__WHAT YOU NEED TO DO__
**A)** In the plot summary, who leads the afterlife bureaucrats?
**B)** Condense the plot summary's paragraph that begins "Beetlejuice says his power was taken" into a bulleted list of its main facts.
**C)** Retype the plot summary from "Beetlejuice says his" to "name three times.".

__GIVEN TEXT__
+++
Mary recruits some other disgruntled church-goers and town residents who want the Deetzes gone. They protest outside the hotel and at the new construction site, and late at night they hold ceremonies to exorcise Lydia’s friends. Lydia can’t figure out what’s happening, the afterlife bureaucrats led by Mrs. Bones aren’t helping. When the little ghost girl disappears, Lydia becomes desperate. With the help of the Maitlands, she travels to find Beetlejuice, a man she knows was once not afraid to live by his own rules.

Beetlejuice says his power was taken from him after the sandworm incident and she has to help him get it back. She asks if he means to marry her again and he says no. He’s got his eye on someone else, but Lydia will need to perform her own ritual to bring back the ghost with the most. Against her better judgment, fearing once again for the loss of her ghost friends, Lydia agrees and Beetlejuice is his mischievous self once again. To confirm it, she calls his name three times.
+++
__RECORDS PROVIDED__
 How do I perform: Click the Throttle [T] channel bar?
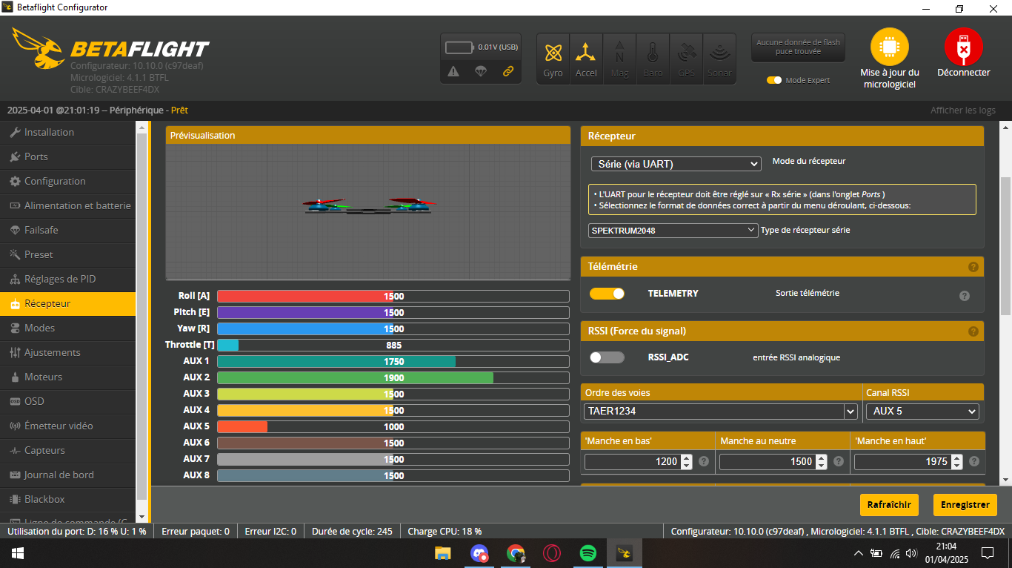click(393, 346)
+++
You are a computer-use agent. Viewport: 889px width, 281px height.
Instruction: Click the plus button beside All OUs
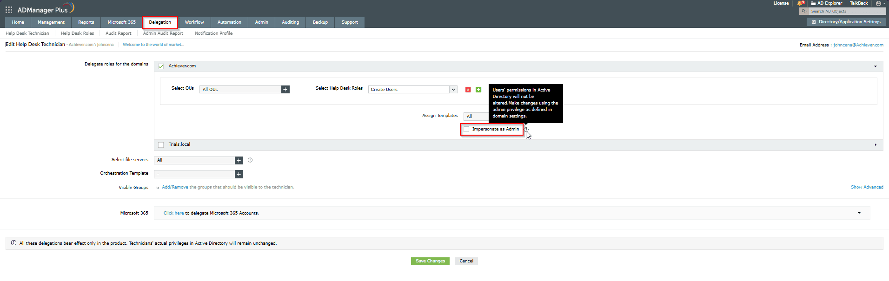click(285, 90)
+++
__ANSWERS TO THIS EXERCISE__
**A)** Mrs. Bones

**B)**
- Beetlejuice says his power was taken from him after the sandworm incident, and Lydia must help him get it back.
- Lydia asks whether he means to marry her again; he says no, as he has his eye on someone else.
- Lydia must perform her own ritual to bring back the ghost with the most.
- Against her better judgment, and fearing the loss of her ghost friends, Lydia agrees.
- Beetlejuice is his mischievous self once again, and Lydia confirms it by calling his name three times.

**C)**
Beetlejuice says his power was taken from him after the sandworm incident and she has to help him get it back. She asks if he means to marry her again and he says no. He’s got his eye on someone else, but Lydia will need to perform her own ritual to bring back the ghost with the most. Against her better judgment, fearing once again for the loss of her ghost friends, Lydia agrees and Beetlejuice is his mischievous self once again. To confirm it, she calls his name three times.